### Énoncé 1:
Peux-tu mettre en liste numérotée les lignes du listing situées entre celle qui contient « Task: Select column C header » et celle qui contient « [x=816, y=324] », toutes deux incluses, en omettant les lignes vides ?

### Document:
Accueil > RED > 2006 > RED 74 - novembre 2006 > Formation > La faillite de la social-démocratie

La faillite de la social-démocratie

vendredi 22 décembre 2006, par JCR-RED

Si l’on remonte aux origines du mouvement socialiste et communiste, si l’on remonte jusqu’à la veille de la première guerre mondiale, notre courant fait partie de la social-démocratie, avec Marx, Lénine ou Trotsky. Pourtant, on voit aujourd’hui très clairement qu’une distance importante nous sépare de ces courants : en France, mais aussi en Grande-Bretagne, en Allemagne, en Espagne et dans tous les autres pays du monde, la social-démocratie applique des réformes libérales. Qu’est-ce qui a fait que ces partis des travailleurs, qui se battaient pour renverser le capitalisme, sont devenus des partis de gestion du système ? Qu’est-ce qui distingue ces partis des partis bourgeois ordinaires comme l’UMP ou l’UDF ?

Des liens avec la classe ouvrière :

Les organisations social-démocrates ont des histoires très différentes selon les pays. Mais elles ont en commun des liens forts avec les travailleurs et leurs organisations. En Allemagne, le parti socialiste a été à l’origine des organisations syndicales, en Grande-Bretagne, il a été créé par les syndicats. Les adhérents de ces partis étaient principalement des millions ou au moins des centaines de milliers de travailleurs. Il existait des cellules d’entreprises, des réunions où se rassemblaient ces travailleurs, et tout cela influençait considérablement les prises de position de ces partis. Les militants faisaient massivement partie de la classe ouvrière, les dirigeants étaient nombreux à en être originaires. Les revendications, les préoccupations de ces militants étaient donc influencées par les intérêts des travailleurs et il aurait été difficile que ces partis prennent des positions trop différentes des intérêts des travailleurs. En effet, ceux-ci fournissaient la base arrière de ces partis, leur seul soutien, notamment dans des périodes où les partis social-démocrates pouvaient être interdits ou ne disposaient pas de relais dans les institutions (mairies, conseils régionaux, députés, etc.).

[Entrées pour repérer du texte et des éléments]
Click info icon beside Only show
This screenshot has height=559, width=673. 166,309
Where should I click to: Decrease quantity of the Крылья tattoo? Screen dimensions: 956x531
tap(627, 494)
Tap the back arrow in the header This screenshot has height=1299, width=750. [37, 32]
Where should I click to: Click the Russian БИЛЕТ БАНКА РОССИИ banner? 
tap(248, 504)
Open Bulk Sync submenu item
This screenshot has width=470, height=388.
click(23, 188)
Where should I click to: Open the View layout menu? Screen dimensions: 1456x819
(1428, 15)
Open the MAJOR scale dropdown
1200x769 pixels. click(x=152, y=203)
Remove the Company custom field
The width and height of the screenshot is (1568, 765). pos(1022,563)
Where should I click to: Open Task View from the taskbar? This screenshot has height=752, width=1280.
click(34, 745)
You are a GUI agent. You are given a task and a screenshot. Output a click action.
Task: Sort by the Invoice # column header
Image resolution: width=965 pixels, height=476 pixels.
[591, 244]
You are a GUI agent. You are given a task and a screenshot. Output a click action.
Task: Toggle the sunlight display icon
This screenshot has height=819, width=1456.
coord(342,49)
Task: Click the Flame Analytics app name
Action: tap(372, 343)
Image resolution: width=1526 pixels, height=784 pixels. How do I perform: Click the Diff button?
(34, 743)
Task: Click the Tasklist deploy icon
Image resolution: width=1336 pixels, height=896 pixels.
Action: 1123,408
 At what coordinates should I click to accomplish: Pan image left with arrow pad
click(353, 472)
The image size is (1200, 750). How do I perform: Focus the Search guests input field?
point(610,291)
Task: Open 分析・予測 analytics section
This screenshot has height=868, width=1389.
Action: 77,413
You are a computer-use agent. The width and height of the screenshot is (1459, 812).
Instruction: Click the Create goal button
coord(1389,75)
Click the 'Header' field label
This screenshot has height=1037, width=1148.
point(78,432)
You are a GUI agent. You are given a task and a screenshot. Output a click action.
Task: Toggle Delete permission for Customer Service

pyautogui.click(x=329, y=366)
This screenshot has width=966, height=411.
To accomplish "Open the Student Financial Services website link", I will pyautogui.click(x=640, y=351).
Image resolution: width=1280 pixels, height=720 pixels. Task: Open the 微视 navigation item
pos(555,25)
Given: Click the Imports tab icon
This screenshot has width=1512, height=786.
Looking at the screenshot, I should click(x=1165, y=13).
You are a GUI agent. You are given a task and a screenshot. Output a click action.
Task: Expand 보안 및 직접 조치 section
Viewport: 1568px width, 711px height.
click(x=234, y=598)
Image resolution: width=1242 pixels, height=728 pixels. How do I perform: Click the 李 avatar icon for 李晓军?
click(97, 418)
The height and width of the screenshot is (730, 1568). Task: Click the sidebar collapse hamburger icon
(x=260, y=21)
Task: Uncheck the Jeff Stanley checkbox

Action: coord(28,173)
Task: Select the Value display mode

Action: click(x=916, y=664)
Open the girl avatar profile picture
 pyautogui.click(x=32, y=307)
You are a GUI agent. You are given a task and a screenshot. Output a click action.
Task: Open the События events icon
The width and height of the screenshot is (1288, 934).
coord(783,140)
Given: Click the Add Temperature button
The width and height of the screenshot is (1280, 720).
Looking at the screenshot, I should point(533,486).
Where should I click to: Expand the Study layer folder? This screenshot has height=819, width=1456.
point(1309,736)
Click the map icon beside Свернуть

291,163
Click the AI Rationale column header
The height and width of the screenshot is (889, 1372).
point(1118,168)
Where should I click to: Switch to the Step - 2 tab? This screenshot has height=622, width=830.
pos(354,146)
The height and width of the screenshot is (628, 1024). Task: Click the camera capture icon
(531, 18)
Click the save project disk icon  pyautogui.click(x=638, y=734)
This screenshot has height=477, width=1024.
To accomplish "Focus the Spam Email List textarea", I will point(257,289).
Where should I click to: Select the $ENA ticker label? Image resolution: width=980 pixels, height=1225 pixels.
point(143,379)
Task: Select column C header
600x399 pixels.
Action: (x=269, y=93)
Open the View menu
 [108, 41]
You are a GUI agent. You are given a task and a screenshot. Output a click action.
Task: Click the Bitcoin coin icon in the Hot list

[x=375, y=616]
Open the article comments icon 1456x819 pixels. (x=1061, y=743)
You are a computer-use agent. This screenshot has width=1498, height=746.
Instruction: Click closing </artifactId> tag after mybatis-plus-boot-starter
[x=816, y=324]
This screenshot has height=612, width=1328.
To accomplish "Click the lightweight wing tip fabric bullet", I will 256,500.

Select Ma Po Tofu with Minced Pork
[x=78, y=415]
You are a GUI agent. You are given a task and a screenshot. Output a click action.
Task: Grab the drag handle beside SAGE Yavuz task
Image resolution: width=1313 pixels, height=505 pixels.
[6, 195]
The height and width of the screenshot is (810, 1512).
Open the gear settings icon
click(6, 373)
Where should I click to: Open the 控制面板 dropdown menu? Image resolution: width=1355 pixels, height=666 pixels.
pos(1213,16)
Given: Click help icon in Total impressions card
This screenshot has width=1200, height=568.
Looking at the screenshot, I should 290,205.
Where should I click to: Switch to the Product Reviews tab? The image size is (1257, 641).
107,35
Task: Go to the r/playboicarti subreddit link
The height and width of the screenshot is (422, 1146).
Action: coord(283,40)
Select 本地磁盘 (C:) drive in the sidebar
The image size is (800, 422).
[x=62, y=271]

### Énoncé 2:
Peux-tu recopier mot pour mot le passage du document compris entre « vendredi 22 décembre » et « l’UMP ou l’UDF ? », inclus ?

### Réponse attendue 1:
1. Task: Select column C header
2. 600x399 pixels.
3. Action: (x=269, y=93)
4. Open the View menu
5.  [108, 41]
6. You are a GUI agent. You are given a task and a screenshot. Output a click action.
7. Task: Click the Bitcoin coin icon in the Hot list
8. [x=375, y=616]
9. Open the article comments icon 1456x819 pixels. (x=1061, y=743)
10. You are a computer-use agent. This screenshot has width=1498, height=746.
11. Instruction: Click closing </artifactId> tag after mybatis-plus-boot-starter
12. [x=816, y=324]

### Réponse attendue 2:
vendredi 22 décembre 2006, par JCR-RED

Si l’on remonte aux origines du mouvement socialiste et communiste, si l’on remonte jusqu’à la veille de la première guerre mondiale, notre courant fait partie de la social-démocratie, avec Marx, Lénine ou Trotsky. Pourtant, on voit aujourd’hui très clairement qu’une distance importante nous sépare de ces courants : en France, mais aussi en Grande-Bretagne, en Allemagne, en Espagne et dans tous les autres pays du monde, la social-démocratie applique des réformes libérales. Qu’est-ce qui a fait que ces partis des travailleurs, qui se battaient pour renverser le capitalisme, sont devenus des partis de gestion du système ? Qu’est-ce qui distingue ces partis des partis bourgeois ordinaires comme l’UMP ou l’UDF ?